Now, it is plain that if we have to make profits out of each other, then our interests cannot be the same. They must be different and often even opposed to each other.
In every country you will find people who live by making a profit out of others. Those who make the biggest profits are rich. Those who cannot make profits are poor. The only people who cannot make any profits are the workers. You can therefore understand that the interests of the workers cannot be the same as the interests of the other people. That is why you will find in every country several classes of people with entirely different interests.
Everywhere you will find:
(1) a comparatively small class of persons who make big profits and who are very rich, such as bankers, great manufacturers and land owners - people who have much capital and who are therefore called capitalists. These belong to the capitalist class;
(2) a class of more or less well-to-do people, consisting of business men and their agents, real estate men, speculators, and professional men, such as doctors, lawyers, inventors, and so on. This is the middle class or the bourgeoisie.

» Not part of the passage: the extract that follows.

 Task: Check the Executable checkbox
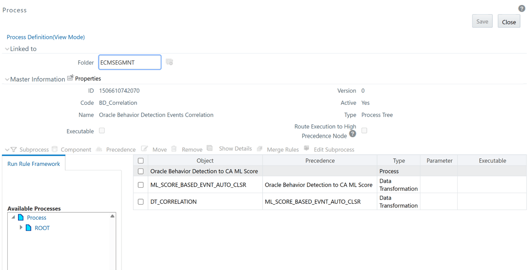point(101,131)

(3) great numbers of workingmen employed in various industries- in mills and mines, in factories and shops, in transport and on the land. This is the working class, also called the proletariat.
The bourgeoisie and the capitalists really belong to the same capitalistic class, because they have about the same interests, and therefore the people of the bourgeoisie also generally side with the capitalist class as against the working class.
You will find that the working class is always the poorest class, in every country. Maybe you yourself belong to the workers, to the proletariat. Then you know that your wages will never make you rich.
Why are the workers the poorest class? Surely they labor more than the other classes, and harder. Is it because the workers are not very important in the life of society? Perhaps we can even do without them?
Let us see. What do we need to live? We need food, clothing, and shelter; schools for our children; street cars and trains for travel, and a thousand and one other things.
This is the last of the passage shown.